Borehamwood & Elstree United Synagogue welcomed 113 students from local schools to mark Holocaust Memorial Day.

Participating schools included Haberdashers’ Girls School, in Elstree, Hertswood Academy, in Borehamwood, Nicholas Breakspear, in St Alban,s and Purcell School, in Bushey.

The Year 9 to 13 students took part in an educational workshop on January 30 relating historical facts about the Holocaust to contemporary issues such as racism, discrimination, persecution and citizenship.

They then had the rare opportunity to listen to Holocaust survivors Harry Olmer and Leslie Kleinman recount their personal stories first-hand. The session concluded with closing reflections from the synagogue’s Rabbi, a minute’s silence and the lighting of a memorial candle.

Following the outbreak of war, the 12-year old Harry ended up in Plaszow Concentration Camp near Krakow, which became infamous following the Spielberg film Schindler’s List. In 1943, he was moved to Skarzysko munitions factory, where he was forced to pour liquid sulphur into bomb shells.

In July 1944, he was sent to the Buchenwald Concentration Camp before finally being transferred to Theresienstadt, where he was liberated by the Russian Army on May 8, 1945. After the war, the Central British Fund, an Anglo Jewish Relief organisation, brought Harry, and several hundred other youngsters who had miraculously survived the camps, to Windermere to recuperate and begin the road to reintegration into life.

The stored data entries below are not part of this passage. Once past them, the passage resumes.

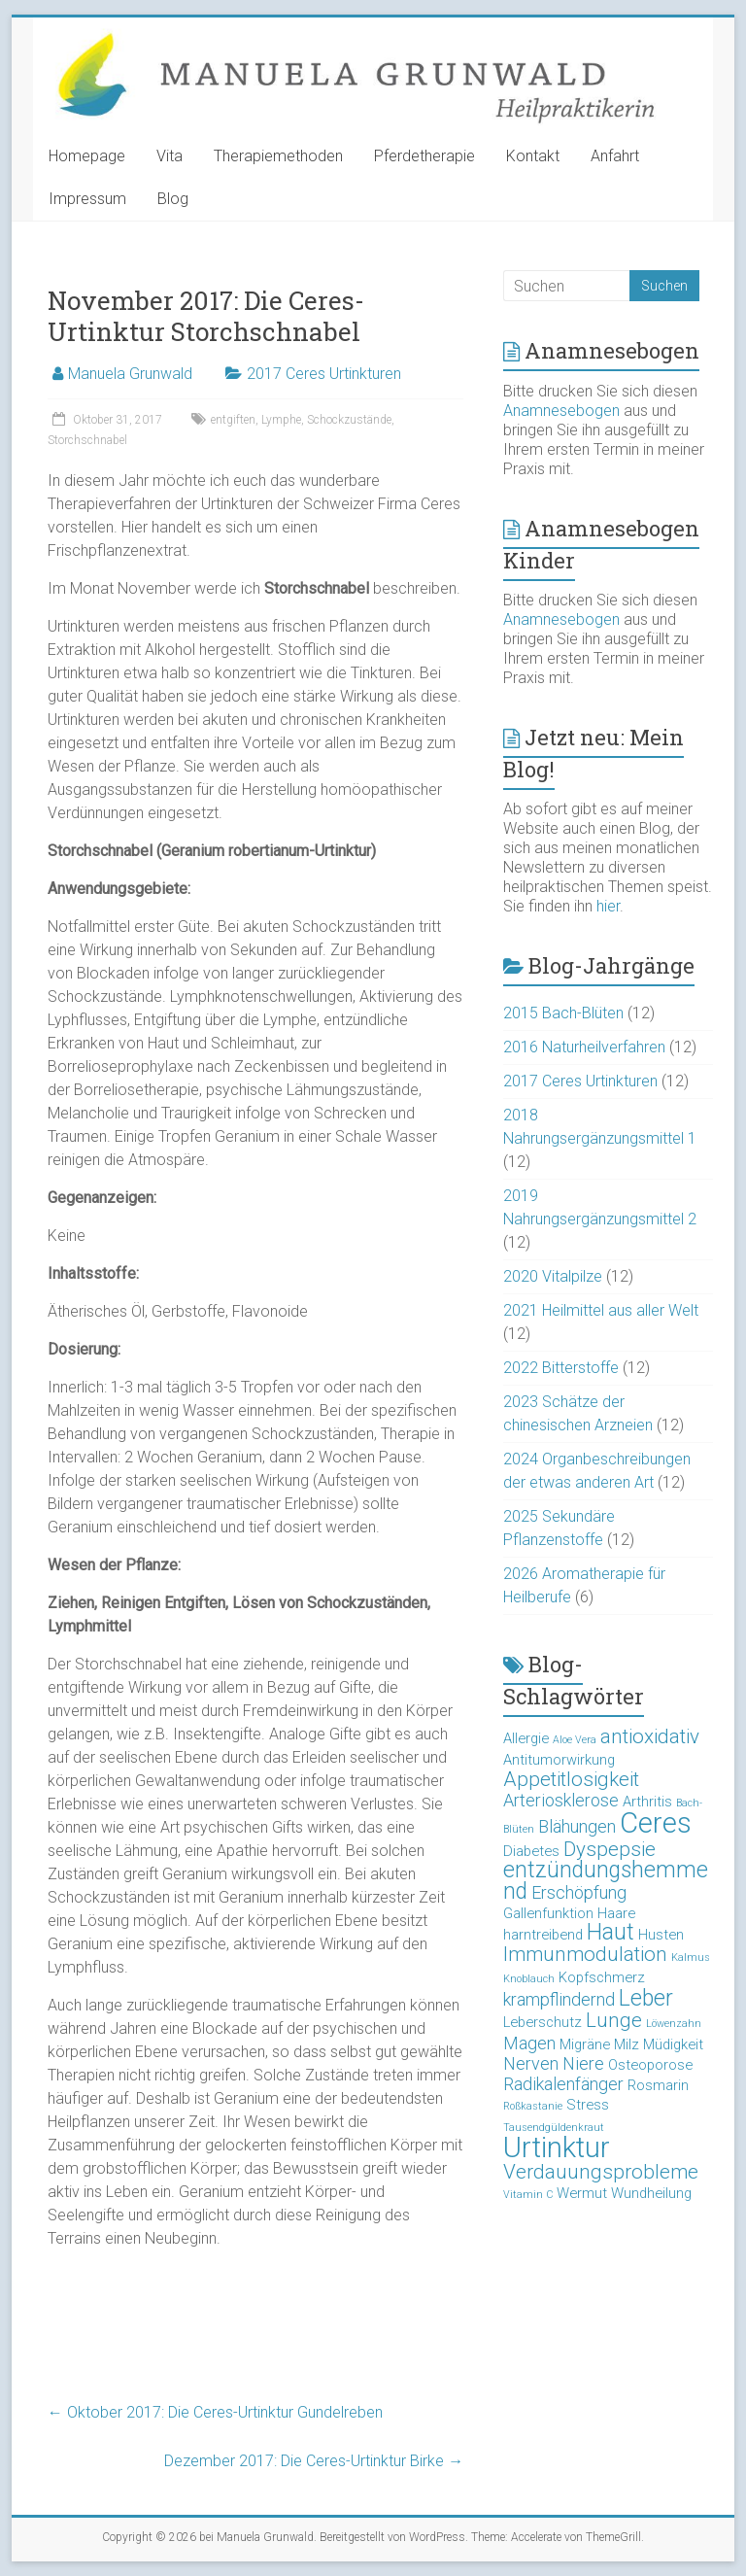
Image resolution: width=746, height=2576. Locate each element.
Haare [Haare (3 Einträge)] (616, 1913)
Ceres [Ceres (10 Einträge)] (656, 1822)
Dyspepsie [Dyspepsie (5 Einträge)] (609, 1849)
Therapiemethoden (278, 156)
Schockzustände (349, 420)
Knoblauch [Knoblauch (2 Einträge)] (529, 1979)
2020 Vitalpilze (552, 1276)
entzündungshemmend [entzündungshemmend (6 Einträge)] (605, 1881)
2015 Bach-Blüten (563, 1013)
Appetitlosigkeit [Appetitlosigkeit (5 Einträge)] (571, 1779)
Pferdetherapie (424, 156)
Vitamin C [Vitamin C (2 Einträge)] (528, 2194)
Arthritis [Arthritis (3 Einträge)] (647, 1801)
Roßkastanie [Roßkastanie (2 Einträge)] (532, 2106)
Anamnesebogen (561, 410)
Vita (169, 156)
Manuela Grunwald (130, 373)
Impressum (87, 198)
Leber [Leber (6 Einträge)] (646, 1998)
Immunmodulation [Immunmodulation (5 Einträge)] (585, 1954)
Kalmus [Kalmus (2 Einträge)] (690, 1957)
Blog (172, 198)
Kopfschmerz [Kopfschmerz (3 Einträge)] (602, 1977)
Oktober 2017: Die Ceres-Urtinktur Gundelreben (215, 2412)
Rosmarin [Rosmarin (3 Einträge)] (658, 2085)
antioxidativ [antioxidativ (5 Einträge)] (649, 1736)
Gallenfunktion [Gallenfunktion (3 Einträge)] (548, 1913)
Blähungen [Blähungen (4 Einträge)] (577, 1826)
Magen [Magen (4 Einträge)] (529, 2043)
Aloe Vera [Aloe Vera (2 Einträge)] (574, 1740)
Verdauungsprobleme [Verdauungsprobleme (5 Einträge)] (600, 2171)
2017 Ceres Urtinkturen (324, 373)
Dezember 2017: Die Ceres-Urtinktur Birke (313, 2461)
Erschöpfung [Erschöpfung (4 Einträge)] (579, 1892)
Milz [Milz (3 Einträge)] (626, 2044)
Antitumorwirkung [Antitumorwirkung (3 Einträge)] (559, 1760)
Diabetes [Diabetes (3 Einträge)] (531, 1851)
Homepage (87, 156)
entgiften (233, 420)
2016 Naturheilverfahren (584, 1047)
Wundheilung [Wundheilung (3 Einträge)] (651, 2193)
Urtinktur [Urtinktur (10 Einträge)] (556, 2147)
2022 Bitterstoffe (561, 1367)
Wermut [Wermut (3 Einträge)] (582, 2193)
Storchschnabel (87, 440)
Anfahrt (615, 156)
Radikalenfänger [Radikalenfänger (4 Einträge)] (563, 2084)
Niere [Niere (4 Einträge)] (583, 2063)
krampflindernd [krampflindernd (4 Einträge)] (559, 1999)
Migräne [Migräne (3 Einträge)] (585, 2044)
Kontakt (533, 156)
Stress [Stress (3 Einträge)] (587, 2104)
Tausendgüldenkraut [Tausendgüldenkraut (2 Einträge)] (553, 2127)
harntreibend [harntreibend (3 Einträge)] (543, 1934)
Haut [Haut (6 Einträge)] (610, 1932)
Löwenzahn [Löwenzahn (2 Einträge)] (673, 2023)
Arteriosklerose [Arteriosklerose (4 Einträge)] (561, 1800)
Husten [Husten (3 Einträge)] (661, 1934)
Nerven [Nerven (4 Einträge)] (531, 2063)
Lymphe (281, 420)
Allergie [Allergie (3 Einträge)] (526, 1738)
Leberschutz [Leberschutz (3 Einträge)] (542, 2022)
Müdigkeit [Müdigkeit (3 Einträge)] (673, 2044)
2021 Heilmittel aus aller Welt (600, 1310)
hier (608, 906)
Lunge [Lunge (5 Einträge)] (614, 2020)
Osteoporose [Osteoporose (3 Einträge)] (650, 2065)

Leslie Kleinman and his family were forced into the ghetto before being deported to Auschwitz-Birkenau. Although Leslie was only 14, he said that he was older and was selected for work. He was separated from the rest of his family who were all taken straight to the gas chamber – except for one sister. At Auschwitz-Birkenau, Leslie was put to work building a railway and later unloading bags of cement from the trains. Towards the end of 1944, with the Red Army approaching, Leslie was sent on a death march to Sachsenhausen and then onto Flossenbürg concentration camp.

After around three weeks, Leslie and the remaining prisoners were sent on a second death march, this time towards Dachau concentration camp, but before they arrived, Leslie and the other prisoners were liberated by American troops. While recovering in a monastery, Leslie learned that his one remaining sibling had died soon after liberation.

Philip Austin, head of the organising committee behind the Northwood Holocaust Memorial Day Events said: "The theme of Holocaust Memorial Day 2017 is ‘How can life go on?’. Our wonderful survivor speakers, Harry Olmer and Leslie Kleinman gave their inspiring testimony to the students of how they endured the atrocities and made new lives in the UK.”

Borehamwood & Elstree Synagogue’s events were part of a bigger programme of Northwood Holocaust Memorial Day activities involving over 3,060 pupils representing almost 50 schools from Dacorum, Hertfordshire, the London Borough of Harrow.

Now in its 16th year, the programme aims to educate students about Nazi atrocities, make a connection between the Holocaust and subsequent genocides and invite students to consider their personal responsibility to promote tolerance in today’s world. Some 31,000 pupils have participated to date.